Your tasks ->
1) From the passage below on the Idlib raid, pull out the text starting with "HTS, with Turkish" and going on through "evacuation from Afghanistan.".
2) Answer these questions from the passage below on the Idlib raid:
(a) How many troops does the Turkish military have in Idlib?
(b) About how many people died when the SDF retook the prison in Hasaka?
(c) How many US special forces troops does the Syrian government say occupy northeastern Syria?

Selected passage ->
━━━━━━━━

The attempts to cast this latest kill mission as a triumph of US intelligence prowess and military daring strain credulity. Al-Qurayshi undoubtedly met his fate at the hands of US troops because protection he previously enjoyed had been withdrawn.

The killing took place in an area of Idlib province that is under the control of Hay’at Tahrir al-Sham (HTS), the “rebel” front that includes the al-Nusra Front, the former Syrian affiliate of Al Qaeda, and its allies. Just miles from the Turkish border and home to Syria’s largest refugee camp, the area is heavily monitored by the Turkish military, which has 15,000 troops in Idlib, along with Ankara’s intelligence agencies.

HTS, with Turkish backing, has tried to rebrand itself as part of the “democratic” opposition to the Syrian regime of Bashar al-Assad and to shed its Al Qaeda legacy and terrorist designations. Al-Qurayshi may well have been offered up to the Americans as part of this effort. To the extent that his whereabouts were communicated earlier to Washington, the White House made a determination that his assassination would be politically useful, no doubt in part to offset the humiliation of the US evacuation from Afghanistan.

The US raid in Idlib comes barely a week after the bloody suppression of an ISIS takeover of a prison in the northeastern city of Hasaka through a combined assault on its gates and an inmate revolt.

Washington’s main proxy ground force in Syria, the predominantly Kurdish SDF militia, backed by US troops, armored vehicles and air strikes, retook the prison, leaving nearly 500 dead, including civilians in surrounding neighborhoods. It was the largest US military action since the fall of the last ISIS strongholds in Syria in 2019.

The Syrian government protested the action at the United Nations, aptly accusing Washington of attempting to “recycle” ISIS to justify the illegal occupation of northeastern Syria and its oil fields by some 900 US special forces troops.

━━━━━━━━

Provided data ->
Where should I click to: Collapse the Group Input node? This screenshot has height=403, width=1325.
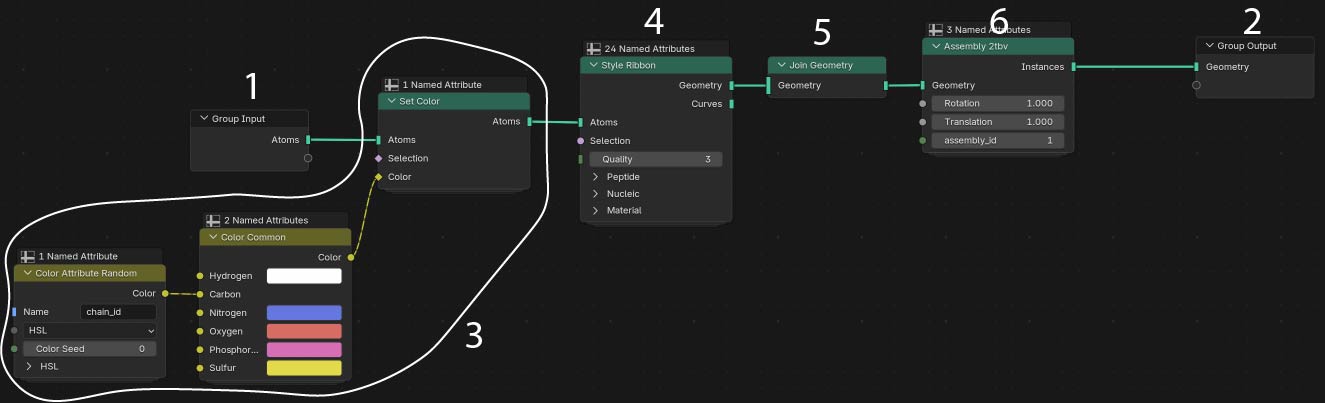pyautogui.click(x=203, y=119)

━━━━━━━━

Answers for this exercise ->
1)
HTS, with Turkish backing, has tried to rebrand itself as part of the “democratic” opposition to the Syrian regime of Bashar al-Assad and to shed its Al Qaeda legacy and terrorist designations. Al-Qurayshi may well have been offered up to the Americans as part of this effort. To the extent that his whereabouts were communicated earlier to Washington, the White House made a determination that his assassination would be politically useful, no doubt in part to offset the humiliation of the US evacuation from Afghanistan.

2)
(a) 15,000
(b) Nearly 500
(c) Some 900